SUSE has issued an advisory on October 25:
The issue is fixed upstream in 4.7.2.
Mageia 6 is also affected.
Assigning to the registered maintainer.
CC'ing Shlomi, who pushed mercurial several times, because I don't remember having seen Philippe since August 25.
I hope you're fine, Philippe!
openSUSE has issued an advisory for this on October 27:
Submitted mercurial 4.7.2 to mga6 core/updates_testing.
Updated mercurial packages fix security vulnerability:
An out-of-bounds read during parsing of a malformed manifest entry
Updated packages in core/updates_testing:
Installed and tested without issues.
Tests included init, clone, pull, push, status, commit, update, log, etc.

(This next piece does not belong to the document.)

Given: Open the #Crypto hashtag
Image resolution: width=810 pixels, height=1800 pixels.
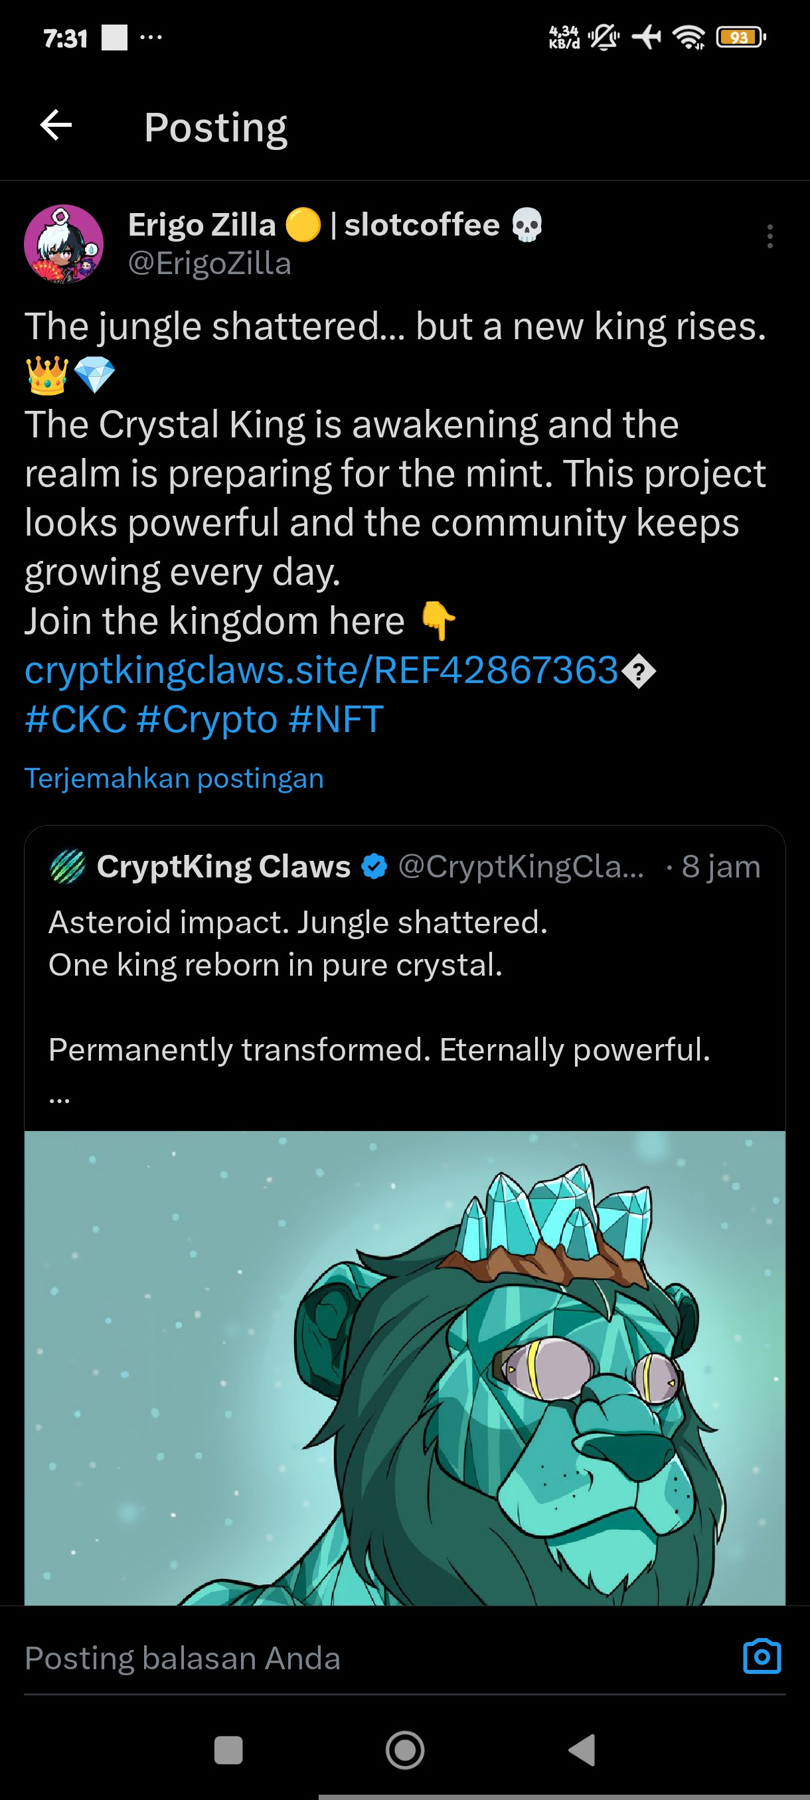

Tested on a several repositories, remote and local.
System: Mageia 6, x86_64, Intel CPU.
$ uname -a
Linux marte 4.14.78-desktop-1.mga6 #1 SMP Sun Oct 21 20:31:12 UTC 2018 x86_64 x86_64 x86_64 GNU/Linux
$ rpm -q mercurial
MGA6-32 MATE on IBM Thinkpad R50e
No installation issues
Made tests as per bug 22895 Comment 5 and Comment 7, all worked OK
Validating. Advisory in Comment 4.
Advisoried from comment4.
An update for this issue has been pushed to the Mageia Updates repository.